▸ Completa lo siguiente:
(A) En la entrevista sobre traducción, ¿por qué la persona entrevistada no tenía, "con la Ley en la mano", derechos de autor sobre sus traducciones anteriores a 1987? Responde en una a tres oraciones.
(B) Escribe la continuación de la entrevista sobre traducción a partir de su última oración.

▸ Texto proporcionado:
+===+
Entre los editores, quisiera señalar alguna excepción: Alfaguara me reconoció derechos de autor sobre traducciones anteriores a 1987, que, con la Ley en la mano, yo no tenía, dado que las disposiciones de la Ley no son en ese aspecto de carácter retroactivo.
–Se habla mucho del descenso del nivel cultural medio, con la inevitable repercusión que eso tiene en los futuros traductores. ¿Qué opinión tienes al respecto? ¿Crees que se está notando ya en las traducciones literarias que se publican?
–Hablar del descenso cultural medio me parece un tópico eterno. Además, habría que empezar por definir qué se entiende por cultura. De todas formas, lo que me asombra (y me ha asombrado siempre) es el alto nivel cultural de los traductores españoles. En general, es gente que parecería demasiado capacitada para hacer una labor tan menestral... si no fuera porque la traducción no tiene nada de menestral.
+===+
▸ Información extraída:
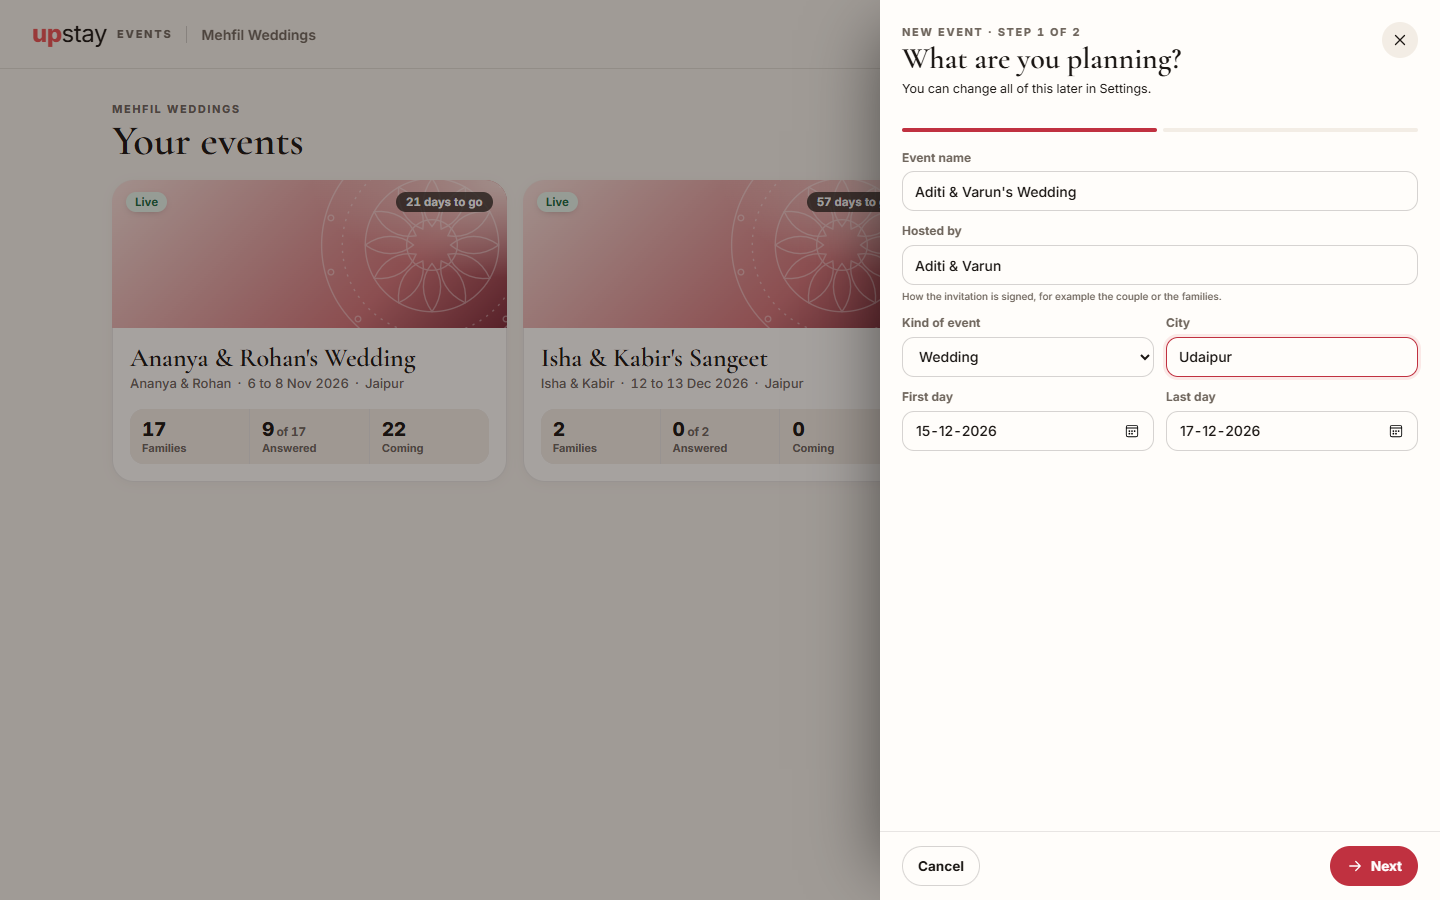The height and width of the screenshot is (900, 1440).
Task: Close the new event panel
Action: pos(1399,40)
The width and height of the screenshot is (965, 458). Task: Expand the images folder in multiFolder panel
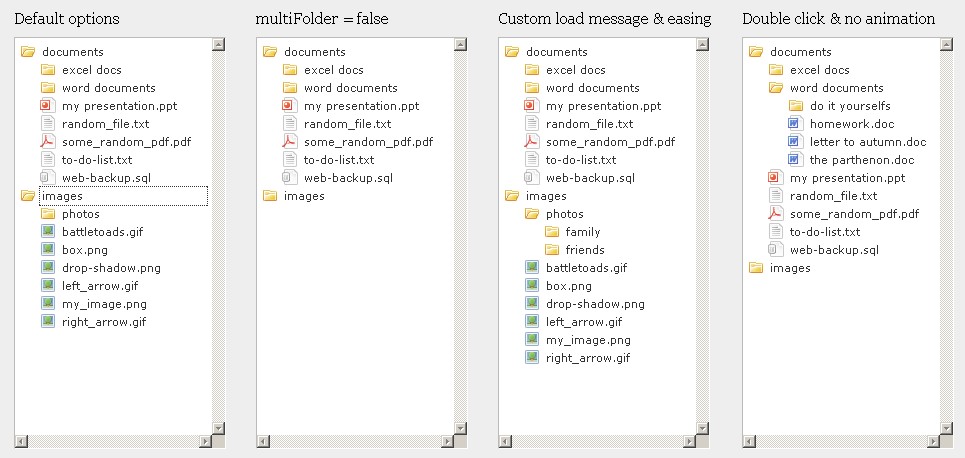(x=304, y=196)
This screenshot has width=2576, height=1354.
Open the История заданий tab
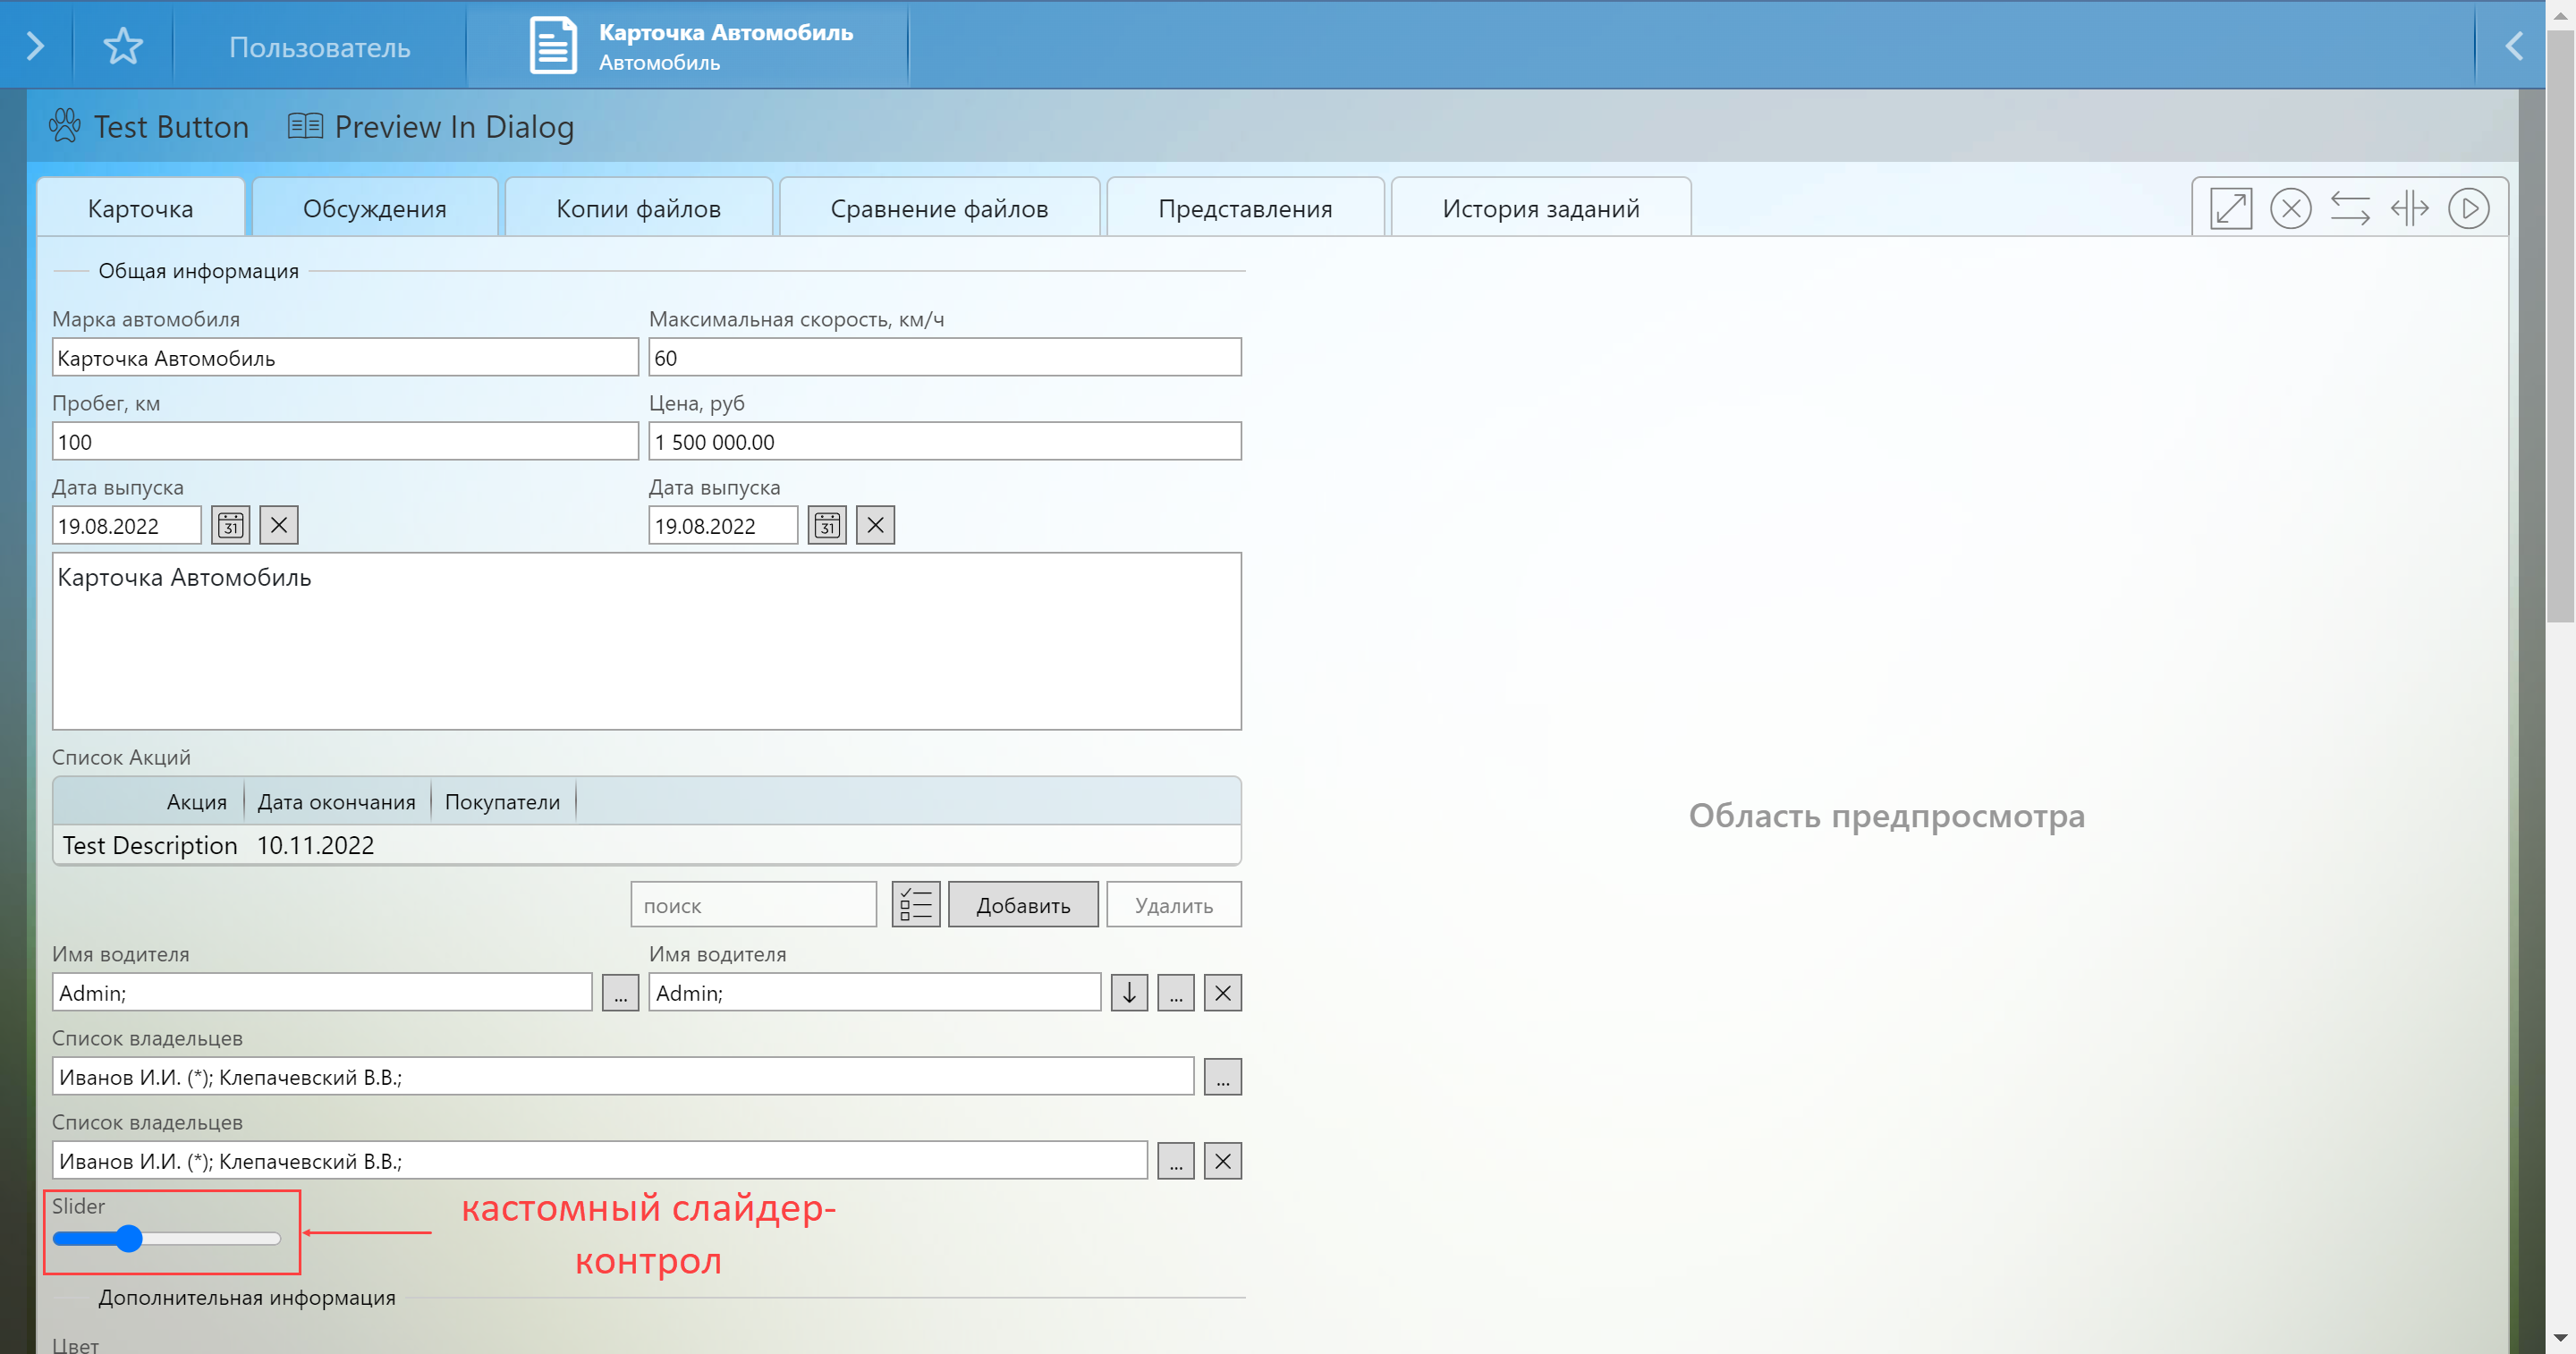[x=1540, y=209]
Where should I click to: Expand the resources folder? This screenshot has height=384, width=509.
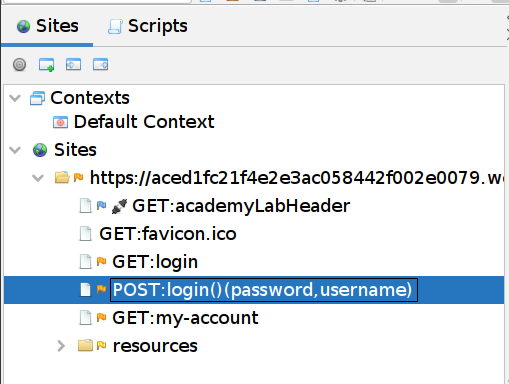point(61,346)
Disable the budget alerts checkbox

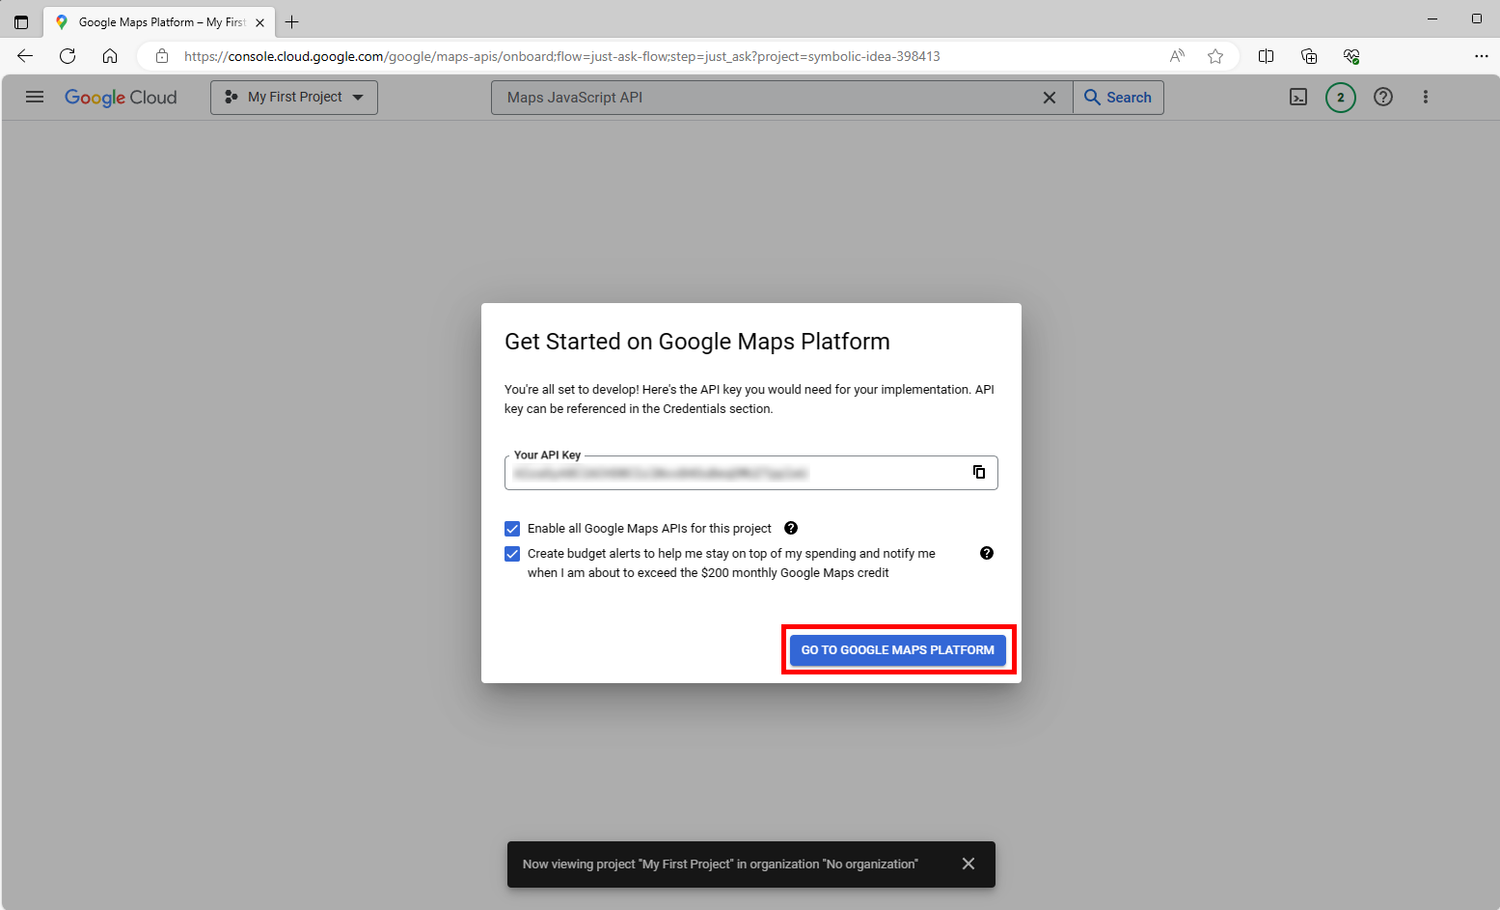[512, 553]
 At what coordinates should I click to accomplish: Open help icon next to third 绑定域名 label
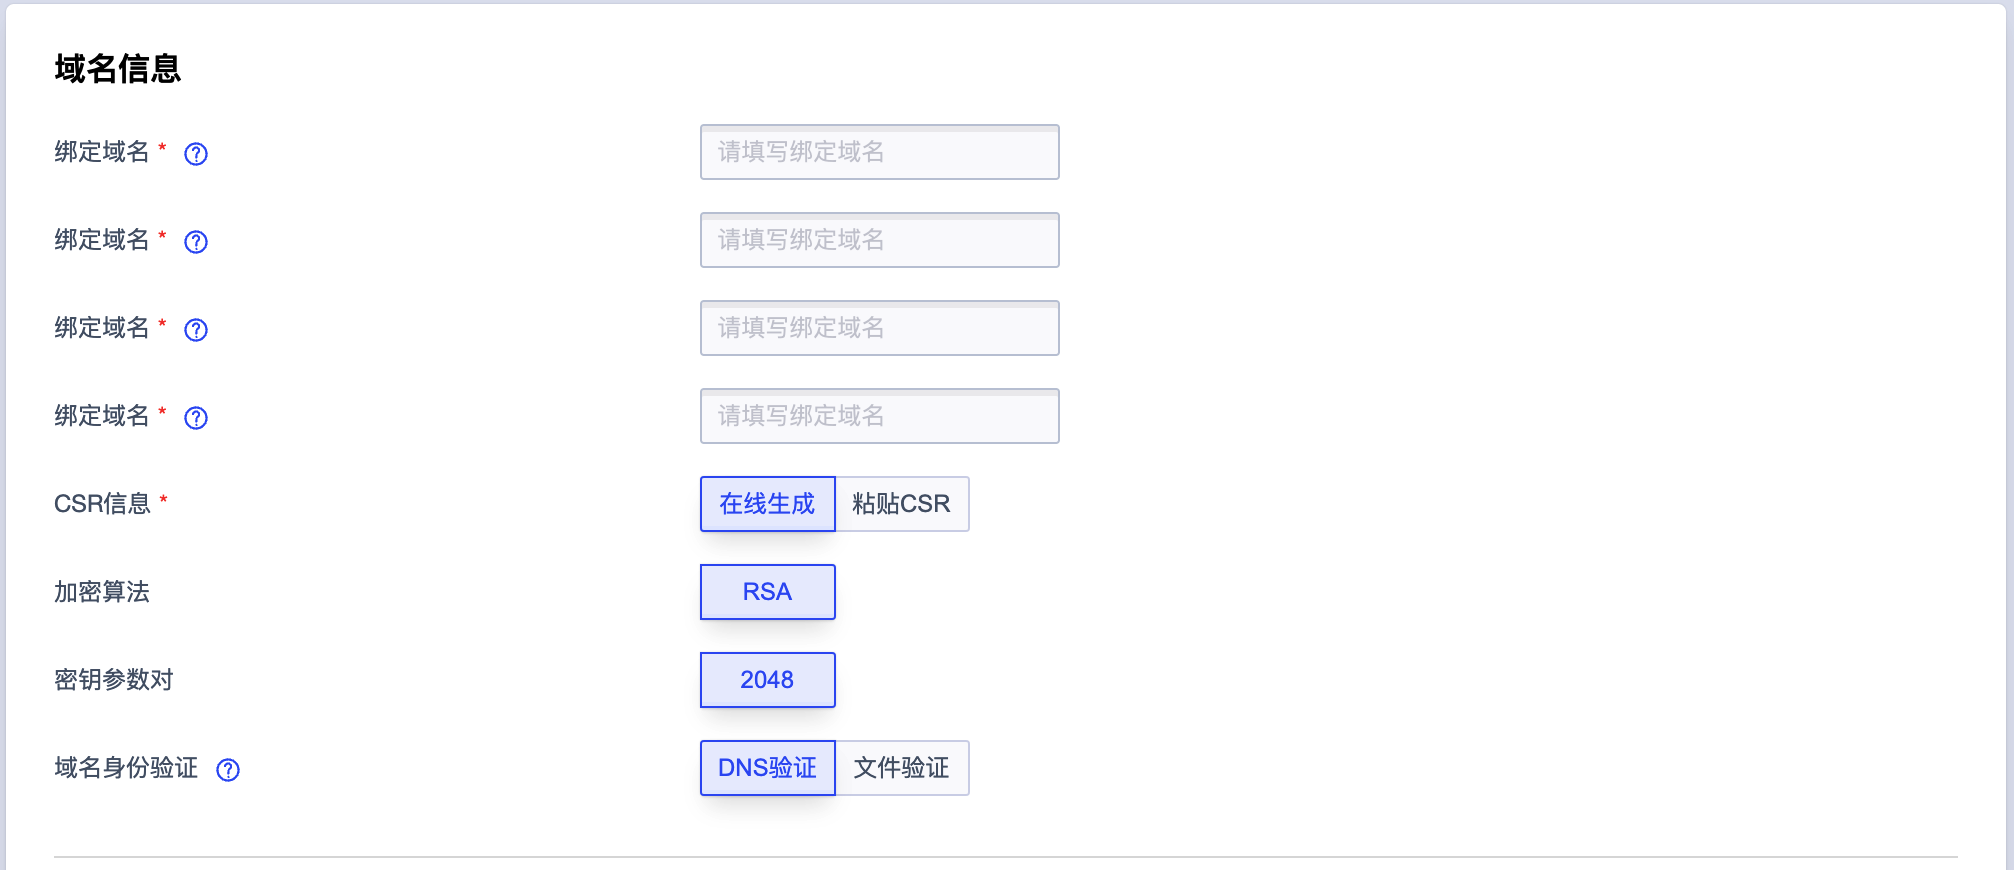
+===+
▸ Respuestas por tarea:
(A) No los tenía porque, en ese aspecto, las disposiciones de la Ley no son de carácter retroactivo. Por eso señala como excepción que Alfaguara sí le reconociera esos derechos.

(B)
–Debates eternos: ¿Crees que tienes un estilo propio? ¿Lo fomentas, incluso? En otras palabras: ¿te sientes más próximo al intérprete de música o al muñeco del ventrílocuo?
–Todo el mundo tiene un estilo propio. Somos lo que leemos y oímos, de niños, de mayores, y cada día trae adiciones y modificaciones. Cuando traducimos, lo queramos o no, nuestro estilo se nota, y es que la escritura de una persona, como se ha dicho a veces, es tan característica como las huellas dactilares, como la córnea del ojo, como el ADN. Otra cosa es que, por necesidades del guión, el estilo cambie y se adapte al traducir. Sin embargo, de muñeco de ventrílocuo, nada. En cambio el símil de la interpretación musical me ha gustado siempre, porque (con algunas precauciones) resulta bastante exacto. De paso explica también la evolución de las formas de traducir, el problema del envejecimiento de las traducciones, etc.
–Esto es demasiado interesante como para dejarlo pasar. Háblame del envejecimiento de las traducciones.
–Una traducción, si es realmente buena, no tiene por qué envejecer más aprisa que el original. Históricamente hay muchos ejemplos, incluso de casos en que la traducción ha llegado a sustituir por completo al original, relegándolo a la sombra. Lo que es muy difícil es que una traducción consiga el respeto que se suele conceder a los clásicos. Todos envejecemos, y los clásicos también. Pero hay quien envejece bien y quien envejece muy mal. Las traducciones que envejecen peor son las que siguen las “modas” interpretativas del momento.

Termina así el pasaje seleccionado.